WORK ITEM — Where the line containing "Task: Click the Principal help question icon" appears in the entries below, begin there and output every line through the last, exactly, minus the pictures.

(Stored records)
################
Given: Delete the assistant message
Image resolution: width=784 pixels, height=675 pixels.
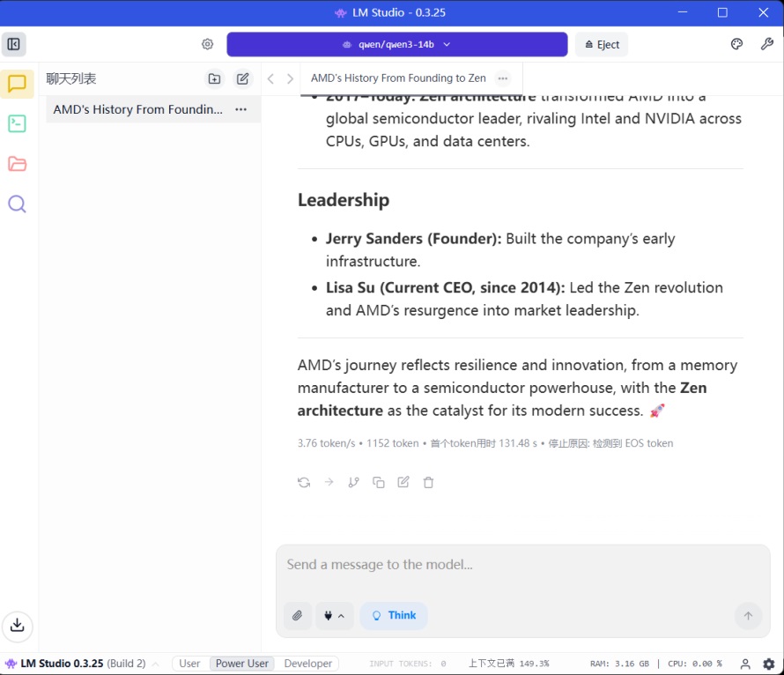Looking at the screenshot, I should (x=428, y=482).
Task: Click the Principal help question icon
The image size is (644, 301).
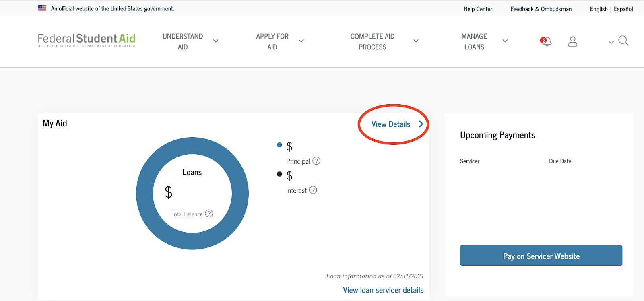Action: pyautogui.click(x=316, y=161)
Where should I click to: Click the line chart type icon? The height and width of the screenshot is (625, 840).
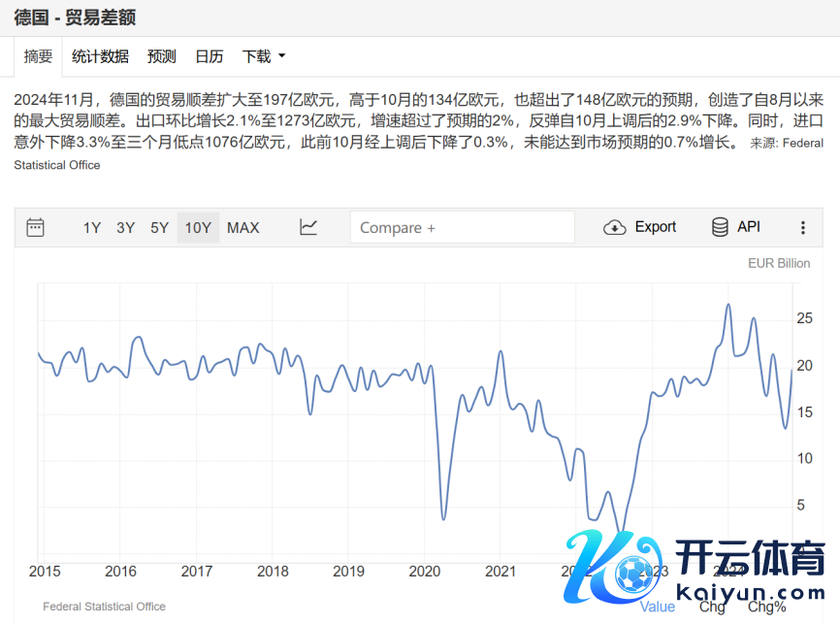click(308, 227)
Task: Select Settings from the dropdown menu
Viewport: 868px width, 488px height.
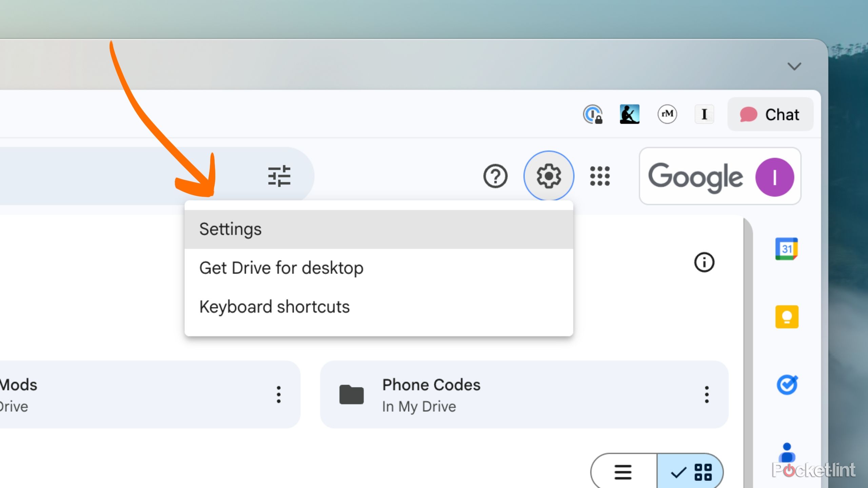Action: click(x=231, y=229)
################
OUTPUT FOR THIS EXERCISE —
Task: Click the Principal help question icon
The image size is (644, 301).
Action: pyautogui.click(x=316, y=161)
Where should I click to: Click the line chart type icon? The height and width of the screenshot is (625, 840).
click(308, 227)
Task: Select Settings from the dropdown menu
Viewport: 868px width, 488px height.
Action: click(x=231, y=229)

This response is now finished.